» **O que fazer**:
#1 Transcreva do texto sobre o resgate na gruta tudo o que vai desde "Este plano foi" até "interior da gruta.".
#2 Escreva a continuação do texto sobre o resgate na gruta, começando logo depois da última frase apresentada.

» **Texto fornecido**:
Este plano foi cumprido: assim que chegaram à superfície, cada um dos rapazes foi transportado para o hospital de Chiang Rai, onde as famílias esperavam por eles. Uma das crianças foi levada de helicóptero porque necessitava de cuidados médicos mais urgentes enquanto os outros viajaram de ambulância ao longo de 60 quilómetros, o que corresponde a um percurso de uma hora. As quatro crianças que foram resgatadas ao longo do dia foram deixadas em quarentena numa ala isolada e não poderão ver a família nas próximas 24 horas porque podem ter contraído infeções no interior da gruta.

» **Dados do exercício**:

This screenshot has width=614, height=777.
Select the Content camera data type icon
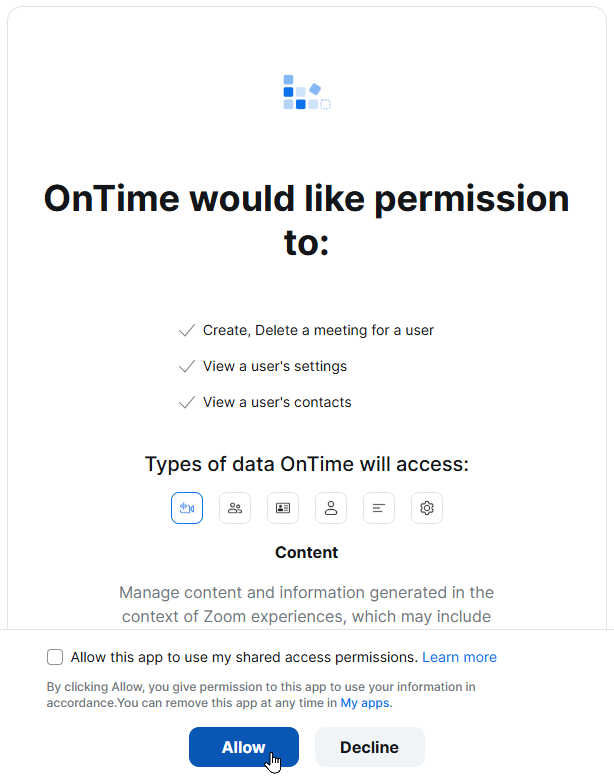click(187, 508)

» **Respostas abaixo**:
#1
Este plano foi cumprido: assim que chegaram à superfície, cada um dos rapazes foi transportado para o hospital de Chiang Rai, onde as famílias esperavam por eles. Uma das crianças foi levada de helicóptero porque necessitava de cuidados médicos mais urgentes enquanto os outros viajaram de ambulância ao longo de 60 quilómetros, o que corresponde a um percurso de uma hora. As quatro crianças que foram resgatadas ao longo do dia foram deixadas em quarentena numa ala isolada e não poderão ver a família nas próximas 24 horas porque podem ter contraído infeções no interior da gruta.

#2
Ambulâncias começam a chegar ao hospital de Chiang Rai. Créditos: Lauren DeCicca/Getty Images

Ao fim de onze horas e com quatro rapazes retirados da gruta com sucesso, a primeira fase da missão foi dada por completa e as operações de resgate foram suspensas: o governador da província de Chiang Rai explicou que os mergulhadores estão “exaustos” e que é preciso reunir uma nova equipa de voluntários para voltarem à gruta e reabastecerem as botijas de oxigénio espalhadas pelos caminho entre a caverna onde o grupo está e a entrada principal da gruta.  A segunda fase da missão deve começar a partir da uma da manhã desta segunda-feira, mas Narongsak Osatanakorn não exclui a hipótese de aumentar esse intervalo para descanso dos técnicos. Ainda há oito crianças e um adulto de 25 anos no interior da gruta para resgatar.